_WHAT THE TASK ASKS_. Copy out every line of the records below verbatim, leaving out the pictures.

_PROVIDED ENTRIES_.
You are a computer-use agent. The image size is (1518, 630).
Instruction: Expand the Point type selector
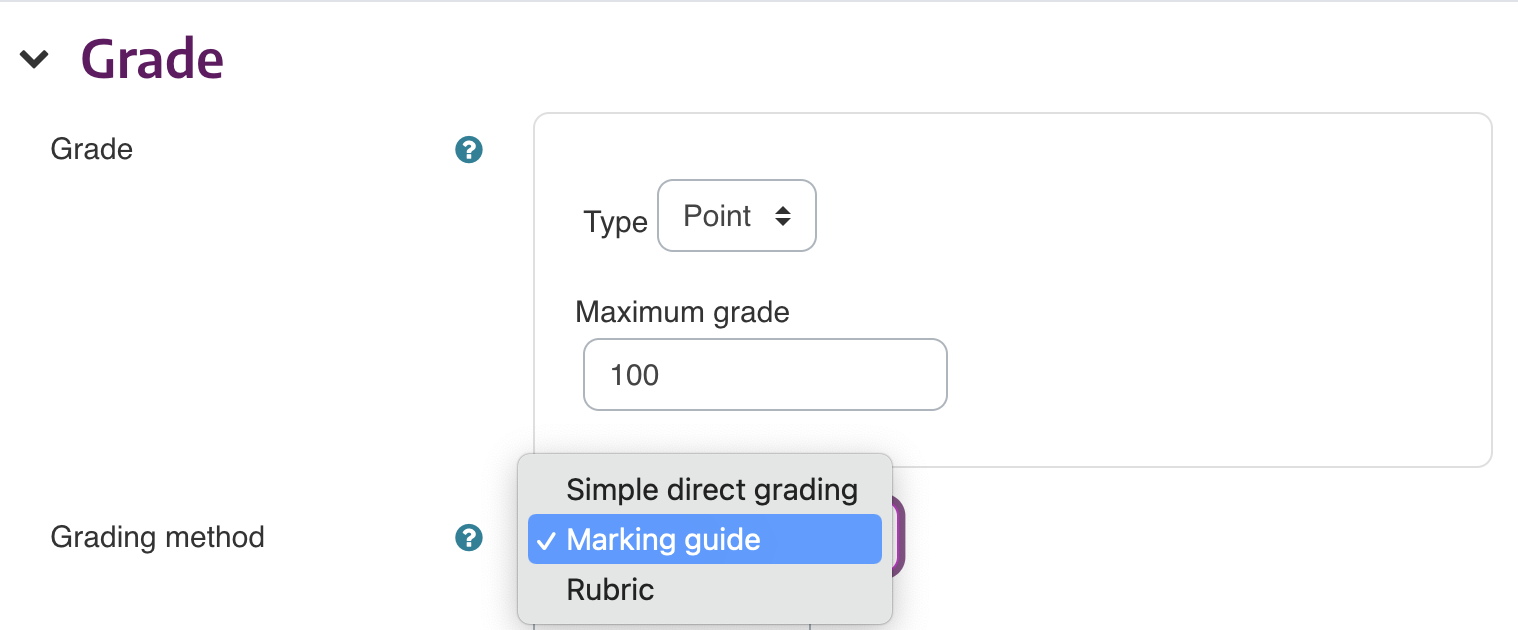(x=737, y=215)
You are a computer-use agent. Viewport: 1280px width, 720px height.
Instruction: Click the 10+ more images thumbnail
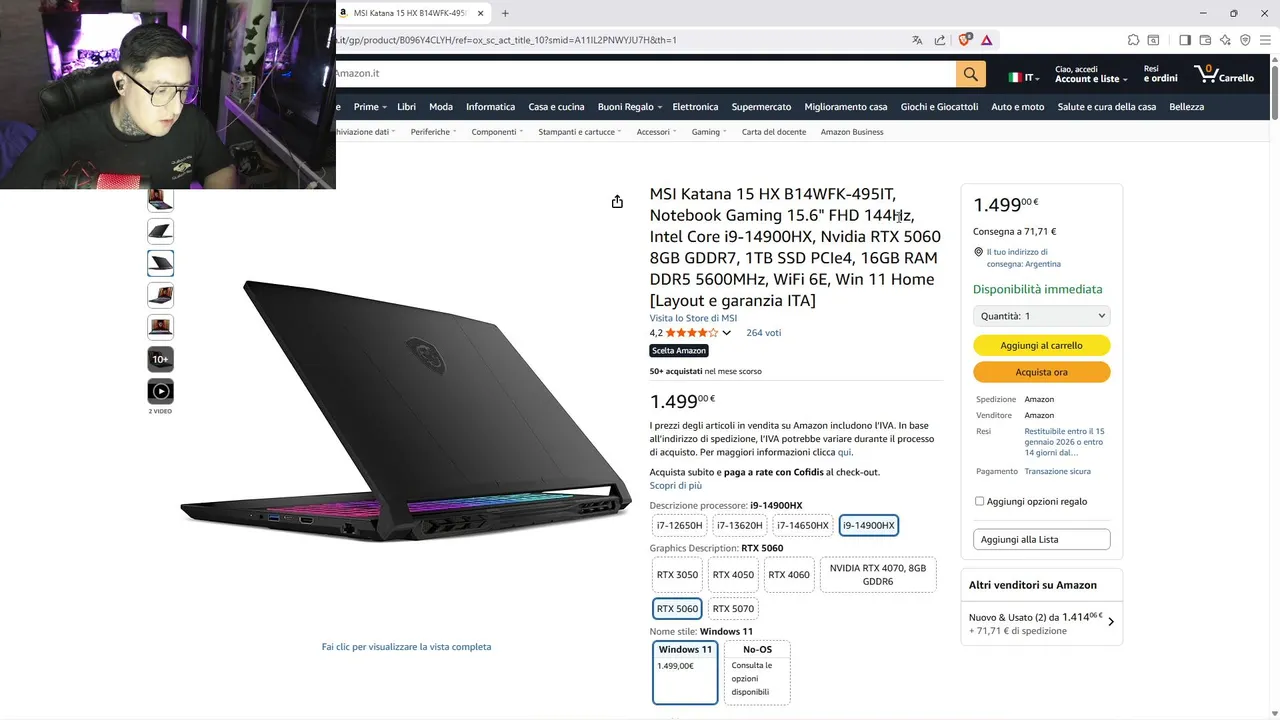click(x=160, y=359)
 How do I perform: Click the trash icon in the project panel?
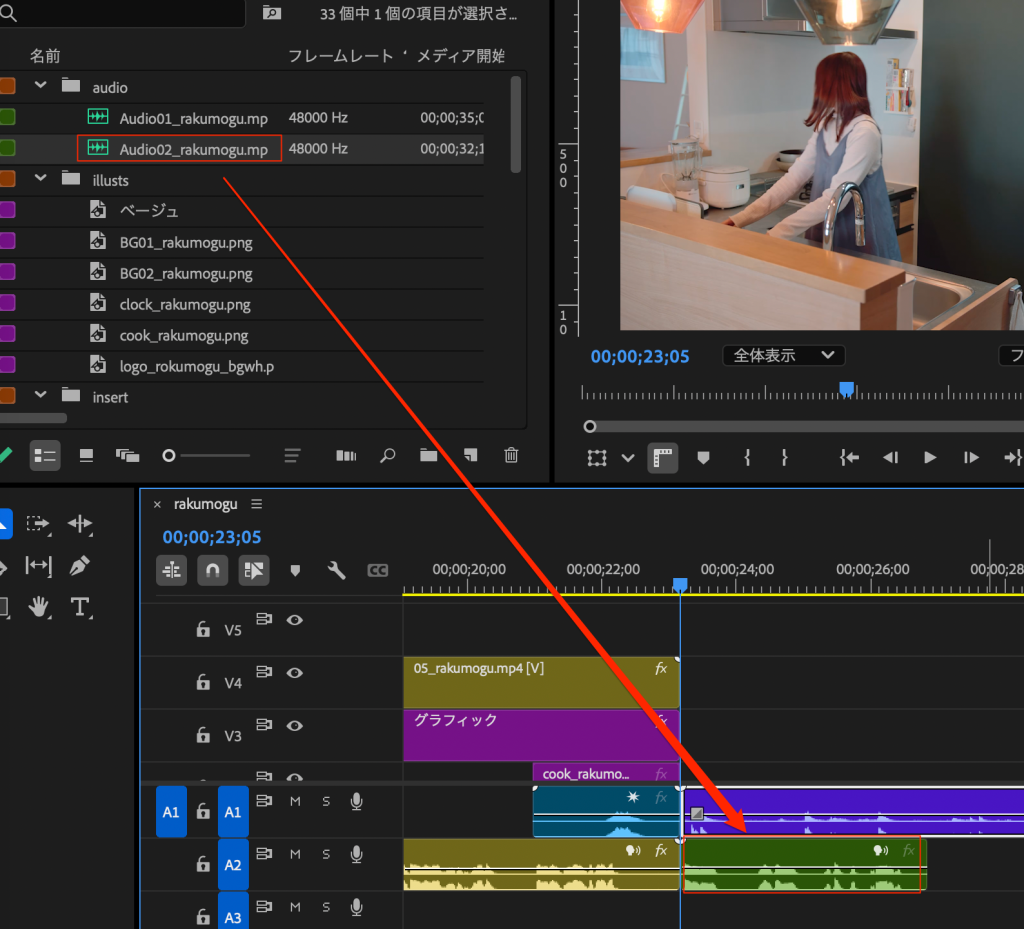(511, 455)
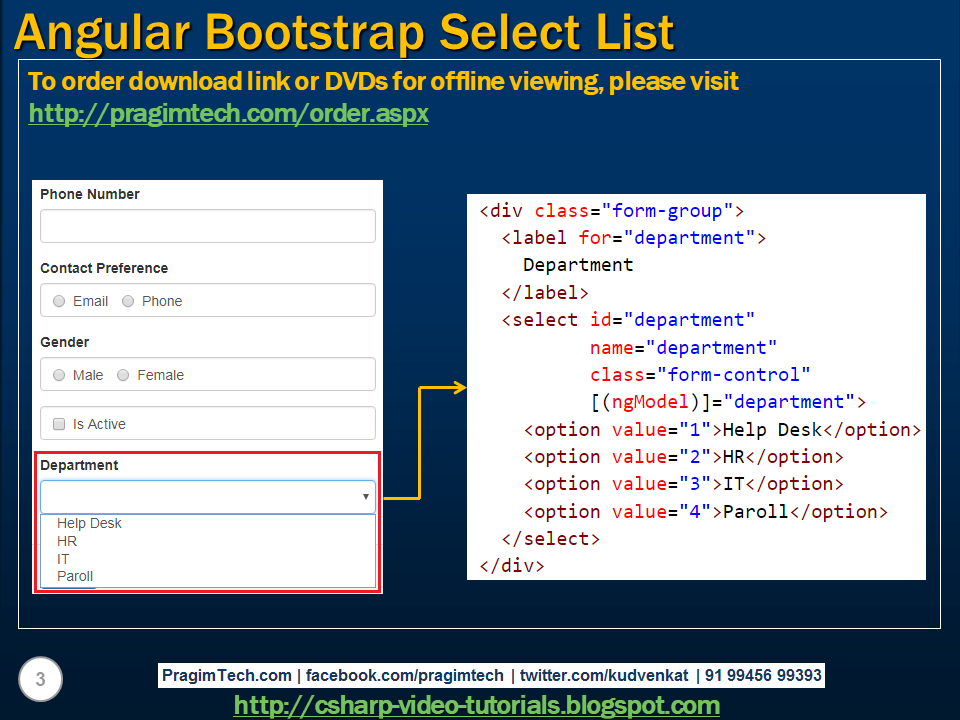Focus the Phone Number input field

coord(208,226)
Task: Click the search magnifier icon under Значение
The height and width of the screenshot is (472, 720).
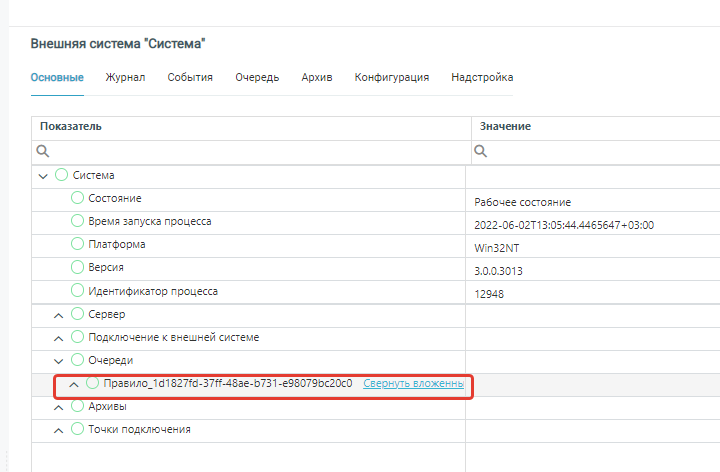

_SOLUTION_.
You are a computer-use agent. The image size is (1518, 630).
Instruction: Expand the Point type selector
(x=737, y=215)
You are a computer-use agent. Viewport: 1280px width, 720px height.
Instruction: Click the 10+ more images thumbnail
click(x=160, y=359)
 How do I perform: Click the trash icon in the project panel?
(511, 455)
Focus the Phone Number input field

coord(208,226)
Task: Click the search magnifier icon under Значение
The height and width of the screenshot is (472, 720).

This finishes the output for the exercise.